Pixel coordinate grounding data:
..........

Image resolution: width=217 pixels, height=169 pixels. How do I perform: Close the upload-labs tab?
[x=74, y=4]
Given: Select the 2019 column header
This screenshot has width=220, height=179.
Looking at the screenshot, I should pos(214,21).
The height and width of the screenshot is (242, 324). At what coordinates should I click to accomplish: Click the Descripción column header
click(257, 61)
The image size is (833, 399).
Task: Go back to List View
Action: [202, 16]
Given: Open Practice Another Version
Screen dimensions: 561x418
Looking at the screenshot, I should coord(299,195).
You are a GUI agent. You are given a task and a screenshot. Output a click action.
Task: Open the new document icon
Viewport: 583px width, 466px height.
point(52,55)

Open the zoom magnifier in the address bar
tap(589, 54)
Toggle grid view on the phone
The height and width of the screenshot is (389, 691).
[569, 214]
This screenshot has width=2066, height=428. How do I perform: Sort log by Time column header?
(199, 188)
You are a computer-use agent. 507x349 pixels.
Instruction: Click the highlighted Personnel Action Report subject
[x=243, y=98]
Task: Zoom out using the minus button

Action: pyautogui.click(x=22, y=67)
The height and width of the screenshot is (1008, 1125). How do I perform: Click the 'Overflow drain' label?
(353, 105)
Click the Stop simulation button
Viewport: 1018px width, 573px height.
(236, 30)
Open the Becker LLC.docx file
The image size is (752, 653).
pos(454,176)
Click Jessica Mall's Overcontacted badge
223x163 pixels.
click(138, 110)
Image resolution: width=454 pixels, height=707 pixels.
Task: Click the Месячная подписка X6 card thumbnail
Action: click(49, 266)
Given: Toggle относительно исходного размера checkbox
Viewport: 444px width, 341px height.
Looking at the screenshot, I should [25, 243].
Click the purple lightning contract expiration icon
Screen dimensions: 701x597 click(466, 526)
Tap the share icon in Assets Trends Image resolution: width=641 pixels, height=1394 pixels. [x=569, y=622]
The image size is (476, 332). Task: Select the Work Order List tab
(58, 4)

..........

**Work instructions**
Take the entries above and transcribe them exactly as they stand.

**Response**
Image resolution: width=217 pixels, height=169 pixels. How do I perform: Close the upload-labs tab?
[x=74, y=4]
Given: Select the 2019 column header
This screenshot has width=220, height=179.
Looking at the screenshot, I should pos(214,21).
The height and width of the screenshot is (242, 324). At what coordinates should I click to accomplish: Click the Descripción column header
click(257, 61)
The image size is (833, 399).
Task: Go back to List View
Action: [202, 16]
Given: Open Practice Another Version
Screen dimensions: 561x418
Looking at the screenshot, I should coord(299,195).
You are a GUI agent. You are given a task and a screenshot. Output a click action.
Task: Open the new document icon
Viewport: 583px width, 466px height.
point(52,55)

Open the zoom magnifier in the address bar
tap(589, 54)
Toggle grid view on the phone
The height and width of the screenshot is (389, 691).
[569, 214]
This screenshot has width=2066, height=428. How do I perform: Sort log by Time column header?
(199, 188)
You are a computer-use agent. 507x349 pixels.
Instruction: Click the highlighted Personnel Action Report subject
[x=243, y=98]
Task: Zoom out using the minus button

Action: pyautogui.click(x=22, y=67)
The height and width of the screenshot is (1008, 1125). How do I perform: Click the 'Overflow drain' label?
(353, 105)
Click the Stop simulation button
Viewport: 1018px width, 573px height.
(236, 30)
Open the Becker LLC.docx file
The image size is (752, 653).
pos(454,176)
Click Jessica Mall's Overcontacted badge
223x163 pixels.
click(138, 110)
Image resolution: width=454 pixels, height=707 pixels.
Task: Click the Месячная подписка X6 card thumbnail
Action: click(49, 266)
Given: Toggle относительно исходного размера checkbox
Viewport: 444px width, 341px height.
Looking at the screenshot, I should [25, 243].
Click the purple lightning contract expiration icon
Screen dimensions: 701x597 click(466, 526)
Tap the share icon in Assets Trends Image resolution: width=641 pixels, height=1394 pixels. [x=569, y=622]
The image size is (476, 332). Task: Select the Work Order List tab
(58, 4)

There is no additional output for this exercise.